[INFORMATION SHOWN]:

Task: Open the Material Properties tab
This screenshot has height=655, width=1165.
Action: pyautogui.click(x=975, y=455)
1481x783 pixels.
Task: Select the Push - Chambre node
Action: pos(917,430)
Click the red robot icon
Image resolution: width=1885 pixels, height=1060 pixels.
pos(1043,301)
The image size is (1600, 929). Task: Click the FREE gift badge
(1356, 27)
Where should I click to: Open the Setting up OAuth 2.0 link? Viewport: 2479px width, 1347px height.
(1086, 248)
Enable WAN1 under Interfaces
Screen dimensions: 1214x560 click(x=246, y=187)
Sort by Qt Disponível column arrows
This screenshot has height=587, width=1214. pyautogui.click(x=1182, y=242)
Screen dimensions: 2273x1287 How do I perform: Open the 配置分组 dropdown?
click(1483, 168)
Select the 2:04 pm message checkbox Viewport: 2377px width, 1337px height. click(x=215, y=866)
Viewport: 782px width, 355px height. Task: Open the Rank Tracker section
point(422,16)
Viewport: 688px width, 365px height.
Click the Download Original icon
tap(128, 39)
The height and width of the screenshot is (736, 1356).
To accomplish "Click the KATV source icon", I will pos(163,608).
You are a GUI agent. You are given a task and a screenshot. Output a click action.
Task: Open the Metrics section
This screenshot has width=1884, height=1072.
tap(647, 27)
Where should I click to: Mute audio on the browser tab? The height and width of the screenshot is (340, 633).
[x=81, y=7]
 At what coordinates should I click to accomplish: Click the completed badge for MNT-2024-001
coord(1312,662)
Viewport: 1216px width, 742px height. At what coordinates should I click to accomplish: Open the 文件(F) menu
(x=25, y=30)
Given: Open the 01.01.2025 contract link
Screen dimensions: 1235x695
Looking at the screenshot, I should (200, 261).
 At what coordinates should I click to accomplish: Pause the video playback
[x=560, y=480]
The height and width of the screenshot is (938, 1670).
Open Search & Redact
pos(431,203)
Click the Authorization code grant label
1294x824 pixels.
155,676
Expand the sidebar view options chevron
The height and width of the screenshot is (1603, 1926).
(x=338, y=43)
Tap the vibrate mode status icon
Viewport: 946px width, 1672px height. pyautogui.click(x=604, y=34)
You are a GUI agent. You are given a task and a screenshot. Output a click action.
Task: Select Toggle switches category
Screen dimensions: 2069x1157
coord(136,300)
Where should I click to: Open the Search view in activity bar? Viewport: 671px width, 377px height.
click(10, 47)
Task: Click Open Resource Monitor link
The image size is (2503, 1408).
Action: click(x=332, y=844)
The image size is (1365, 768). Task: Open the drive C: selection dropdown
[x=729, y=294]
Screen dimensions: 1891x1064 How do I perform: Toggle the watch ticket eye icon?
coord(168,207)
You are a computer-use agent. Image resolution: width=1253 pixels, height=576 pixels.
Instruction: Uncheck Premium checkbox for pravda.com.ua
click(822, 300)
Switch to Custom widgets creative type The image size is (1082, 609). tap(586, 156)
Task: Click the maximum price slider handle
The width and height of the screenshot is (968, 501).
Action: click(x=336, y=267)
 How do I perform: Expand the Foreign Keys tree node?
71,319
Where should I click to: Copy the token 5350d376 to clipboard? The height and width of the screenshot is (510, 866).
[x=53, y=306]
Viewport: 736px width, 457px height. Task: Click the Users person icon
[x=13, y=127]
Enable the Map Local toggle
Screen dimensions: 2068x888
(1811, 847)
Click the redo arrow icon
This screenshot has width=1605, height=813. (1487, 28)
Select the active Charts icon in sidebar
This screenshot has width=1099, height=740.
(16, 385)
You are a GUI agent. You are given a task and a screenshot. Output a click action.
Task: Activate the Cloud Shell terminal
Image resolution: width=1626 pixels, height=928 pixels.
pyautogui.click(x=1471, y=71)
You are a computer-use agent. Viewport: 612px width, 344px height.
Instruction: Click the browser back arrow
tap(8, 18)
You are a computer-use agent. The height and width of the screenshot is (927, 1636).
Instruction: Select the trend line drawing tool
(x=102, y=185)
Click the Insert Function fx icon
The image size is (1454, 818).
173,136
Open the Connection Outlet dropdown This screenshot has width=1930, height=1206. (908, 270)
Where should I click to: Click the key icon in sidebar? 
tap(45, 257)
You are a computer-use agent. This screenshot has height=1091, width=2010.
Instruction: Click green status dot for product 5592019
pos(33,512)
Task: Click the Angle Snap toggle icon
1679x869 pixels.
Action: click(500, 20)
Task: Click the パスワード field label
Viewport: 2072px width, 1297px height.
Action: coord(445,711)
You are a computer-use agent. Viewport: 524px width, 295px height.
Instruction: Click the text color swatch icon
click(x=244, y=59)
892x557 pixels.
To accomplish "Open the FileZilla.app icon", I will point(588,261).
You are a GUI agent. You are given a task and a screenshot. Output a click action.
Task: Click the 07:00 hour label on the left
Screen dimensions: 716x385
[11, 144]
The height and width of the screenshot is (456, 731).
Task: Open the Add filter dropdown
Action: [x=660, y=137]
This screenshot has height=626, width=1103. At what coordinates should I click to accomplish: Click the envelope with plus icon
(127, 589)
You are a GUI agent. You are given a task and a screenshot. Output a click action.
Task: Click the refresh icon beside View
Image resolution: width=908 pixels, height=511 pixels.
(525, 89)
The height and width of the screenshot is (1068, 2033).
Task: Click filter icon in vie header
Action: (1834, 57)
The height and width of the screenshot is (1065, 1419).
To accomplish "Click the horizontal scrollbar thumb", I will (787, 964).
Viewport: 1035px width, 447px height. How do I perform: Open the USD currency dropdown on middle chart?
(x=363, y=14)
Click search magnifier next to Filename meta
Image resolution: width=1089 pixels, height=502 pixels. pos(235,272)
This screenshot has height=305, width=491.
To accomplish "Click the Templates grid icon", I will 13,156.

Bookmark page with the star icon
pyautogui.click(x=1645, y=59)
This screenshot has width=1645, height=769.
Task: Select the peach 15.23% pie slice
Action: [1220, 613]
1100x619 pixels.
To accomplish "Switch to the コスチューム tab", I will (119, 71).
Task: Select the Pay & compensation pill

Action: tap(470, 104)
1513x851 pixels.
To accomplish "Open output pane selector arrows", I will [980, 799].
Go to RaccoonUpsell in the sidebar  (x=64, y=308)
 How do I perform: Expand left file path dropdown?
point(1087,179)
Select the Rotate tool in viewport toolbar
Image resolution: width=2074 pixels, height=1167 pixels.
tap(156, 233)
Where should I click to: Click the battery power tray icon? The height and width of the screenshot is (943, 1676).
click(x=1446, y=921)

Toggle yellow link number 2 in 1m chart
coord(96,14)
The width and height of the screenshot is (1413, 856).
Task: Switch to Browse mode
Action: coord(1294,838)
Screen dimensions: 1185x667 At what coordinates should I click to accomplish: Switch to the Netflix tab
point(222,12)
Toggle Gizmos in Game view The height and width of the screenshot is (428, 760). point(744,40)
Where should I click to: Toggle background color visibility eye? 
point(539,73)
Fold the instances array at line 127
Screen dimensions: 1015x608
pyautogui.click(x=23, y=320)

[TASK BRIEF]: Retype exactly, please, each line from the line that contains "The height and width of the screenshot is (1065, 1419)." through the last line of the entries above, with nothing added.

[EXPECTED OUTPUT]:
The height and width of the screenshot is (1065, 1419).
To accomplish "Click the horizontal scrollbar thumb", I will (787, 964).
Viewport: 1035px width, 447px height. How do I perform: Open the USD currency dropdown on middle chart?
(x=363, y=14)
Click search magnifier next to Filename meta
Image resolution: width=1089 pixels, height=502 pixels. pos(235,272)
This screenshot has height=305, width=491.
To accomplish "Click the Templates grid icon", I will 13,156.

Bookmark page with the star icon
pyautogui.click(x=1645, y=59)
This screenshot has width=1645, height=769.
Task: Select the peach 15.23% pie slice
Action: [1220, 613]
1100x619 pixels.
To accomplish "Switch to the コスチューム tab", I will (119, 71).
Task: Select the Pay & compensation pill

Action: tap(470, 104)
1513x851 pixels.
To accomplish "Open output pane selector arrows", I will [980, 799].
Go to RaccoonUpsell in the sidebar  (x=64, y=308)
 How do I perform: Expand left file path dropdown?
point(1087,179)
Select the Rotate tool in viewport toolbar
Image resolution: width=2074 pixels, height=1167 pixels.
tap(156, 233)
Where should I click to: Click the battery power tray icon? The height and width of the screenshot is (943, 1676).
click(x=1446, y=921)

Toggle yellow link number 2 in 1m chart
coord(96,14)
The width and height of the screenshot is (1413, 856).
Task: Switch to Browse mode
Action: coord(1294,838)
Screen dimensions: 1185x667 At what coordinates should I click to accomplish: Switch to the Netflix tab
point(222,12)
Toggle Gizmos in Game view The height and width of the screenshot is (428, 760). point(744,40)
Where should I click to: Toggle background color visibility eye? 
point(539,73)
Fold the instances array at line 127
Screen dimensions: 1015x608
pyautogui.click(x=23, y=320)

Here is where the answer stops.